Justin Vernon’s first album under the Bon Iver moniker was the unlikely product of a ruined relationship, a battle with mononucleosis, and a self-imposed hermitage in the northern woods of Wisconsin. It was a sparse, ramshackle record that was by turns confessional and willfully obscure.
Coming as something as a surprise, For Emma, Forever Ago was also quite successful.
The self-titled sophomore record replaces some of the intimacy with a grander cinematic sweep, but Vernon’s artistic voice is still much the same. In “Holocene,” he insists that “I was not magnificent,” just before the song kicks in and proves him quite wrong. Magnificence on a humble scale is how Bon Iver operates, and the addition of a judiciously placed, and sometimes unorthodox, ensemble helps convey that.

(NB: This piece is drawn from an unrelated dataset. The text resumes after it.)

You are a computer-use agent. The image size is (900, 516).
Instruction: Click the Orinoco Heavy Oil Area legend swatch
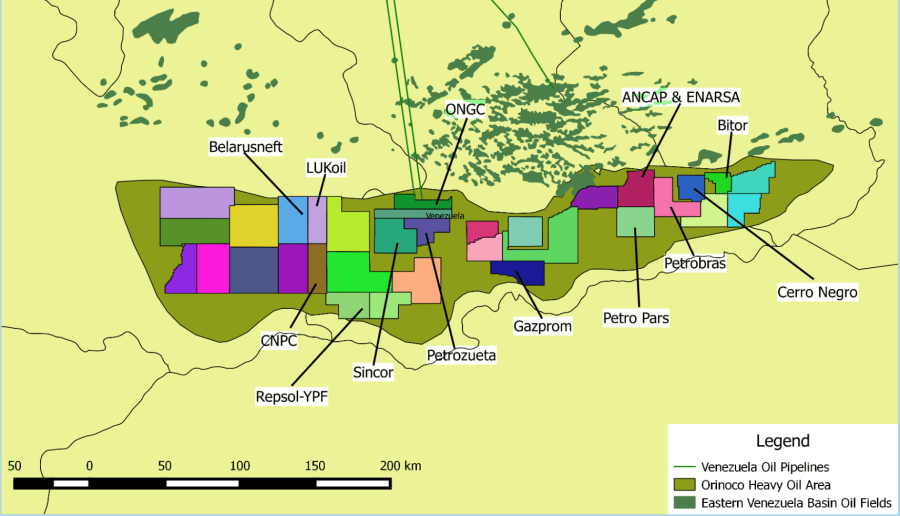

Carrying the weight as usual is Vernon’s uncompromising sincerity. Whatever he’s singing about, there’s never any doubt that he means it. For many other songwriters, that’s something of a curse; the urge to be profound is often tiresome and wearying. In this case, the willfully obscure lyrics can signify nothing (or anything) to the listener, and the words are simply another instrument.
A few phrases come through clearly enough, even if the context is difficult to grasp. “Michigant” has such an arresting melody that the words are unimportant, even when they come across as “pressed against the pane could see the veins and there was poison out.” “Calgary” is the lead-off single, and I hope it sees widespread airplay, if only so that a wide audience has to contemplate lyrics like “teach our bodies: haunt the cause/I was only trying to spell a loss”
The only odd spot on the record is the closing track, “Beth/Rest.” The instrumentation is led by a trite mid-1980’s adult contemporary electric piano tone, overlaid with soprano saxophone noodling. It’s at direct odds with Vernon’s earnest, rough delivery, but it somehow works despite itself. The end result sounds like something playing over the ending credits of an alternate-universe John Hughes movie.
So, is it any good? Most definitely. If not in sound, in effect, this is the record a rural American Sigur Rós would make, a broad impressionistic rush of grandeur that demands deeper attention than it first suggests.